Natalie Allen and Andrew Crawford of the Sydney Dance Company in Rafael Bonachela's "2 One Another". Photo by Ken Butti.
Natalie Allen and Andrew Crawford of the Sydney Dance Company in Rafael Bonachela's "2 One Another". Photo by Ken Butti.

The lighting design by Benjamin Cisterne worked very well. Generally a warmish raking light filled the stage brought out shadows and texture on the dancers while leaving their forms and outlines distinct enough to be able to appreciate their ability and nuance in the dancing, complementing very nicely and unobtrusively the choreography. Occasionally there was a brighter white light which filled the stage like a lighting flash and brought out each individual dancer in a pedantic, clinical way, like bad video and tended to trivialize and make small their movements, though seemed to be used for effect. The lighting also cleverly made the stage itself seem to glow from within, and sparing use of a bright clear crimson light was very effective. The backdrop of the stage, designed by Tony Assness, had a grid of thousands of closely spaced small bright lights with a gauzy curtain in front of them. They could be very beautiful or seem very utilitarian in a way which suited the attitude of the piece at the time, somehow miraculously never distracting from the dancing by their brightness or animation. There could be a starlike spread of scattered pricks suggesting an infinite receding background, or patterns — lines, slashes, or a full orb of light fading to the wings.

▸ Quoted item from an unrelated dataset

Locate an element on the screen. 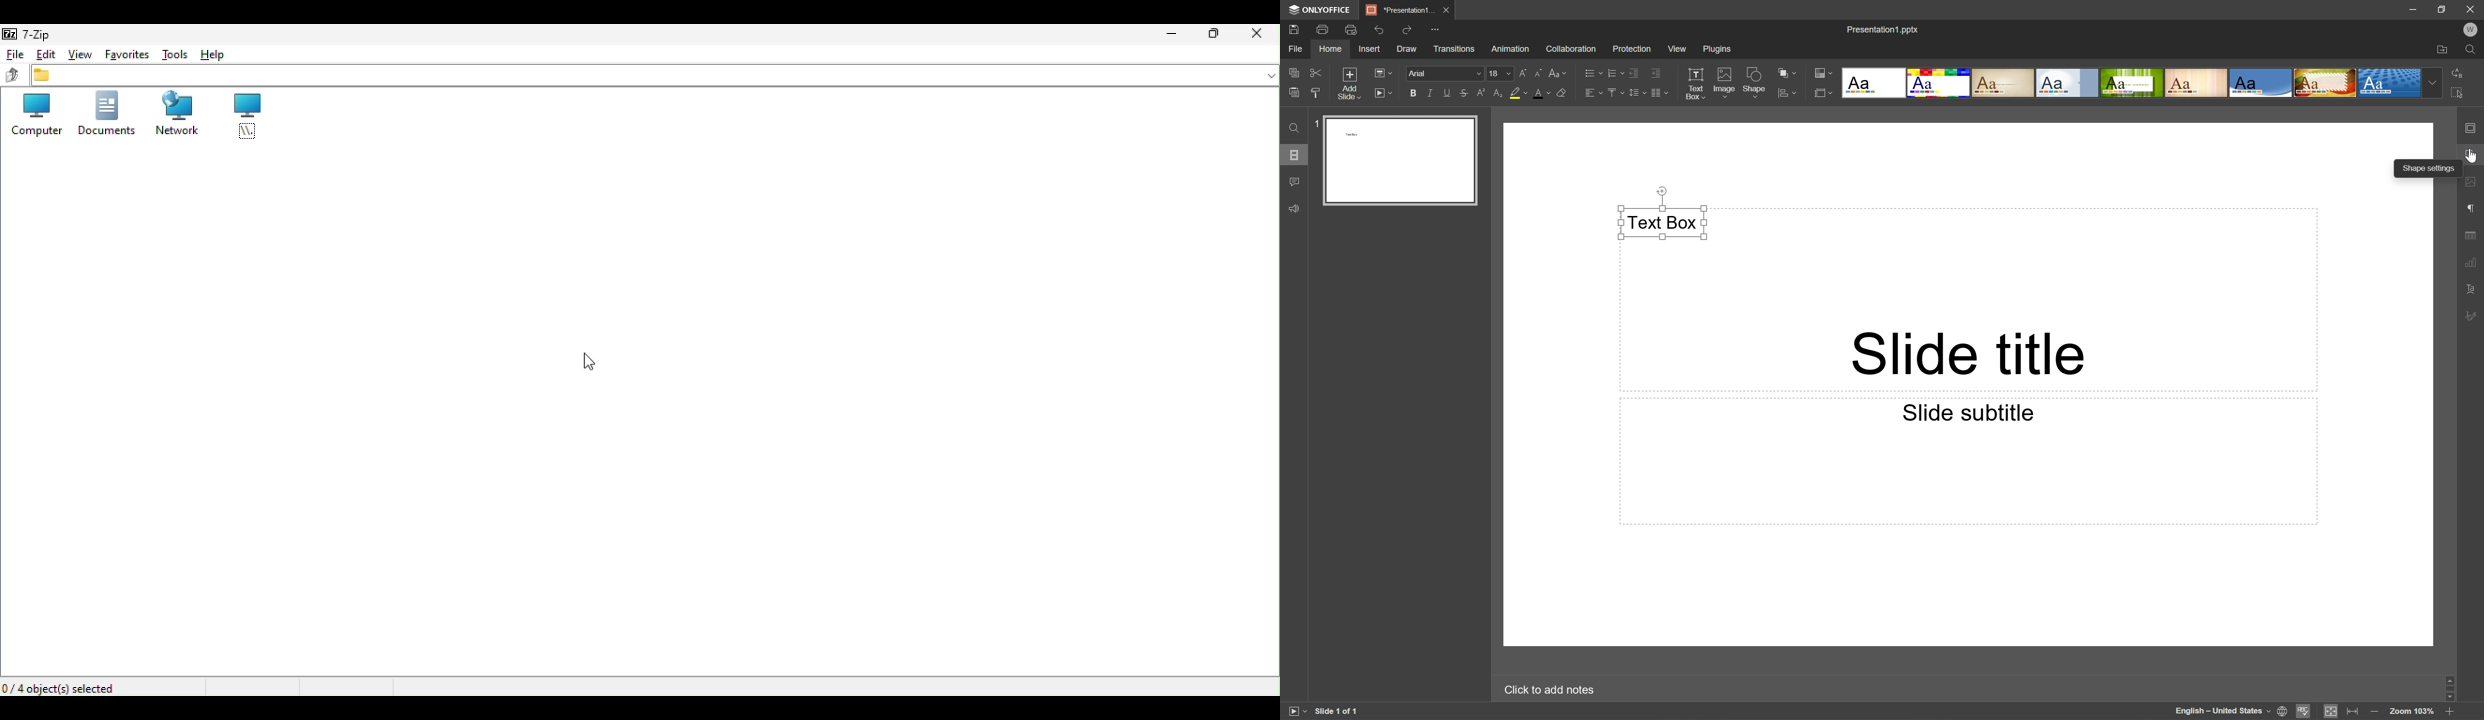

Dance as a theatrical art, whether ballet or contemporary, interpretive dance, is of course a shared art form, and ideally the music is as important as the dancing, and it is wonderful when the two seem to stem from the same source inspiration. It is strange then to see a work where the music generally lags so far behind the choreography, as if the choreographer were wishfully seeking out depth and subtlety in the music which isn’t there, or as if the choreography never got the score it needed and deserved. If Rafael Bonachela had sought more consistent music, the piece could have been a truly great, integrated piece of theatre. It will be very interesting to see what he does with Rameau later this year when he collaborates with the Australian Chamber Orchestra. It is still successful though, not just at a ‘visual level,’ but it also carries one along and almost convinces that there is something more in the music, as if the visual cue leaks over into one’s more deprived ear. Though not a successful experiment in an ultimate Gesamkunstwerk with words, music, dancing and art, it still works very well and very satisfyingly as a piece of interpretive dance with beauty and humanity, with the darker unsettling side of experience.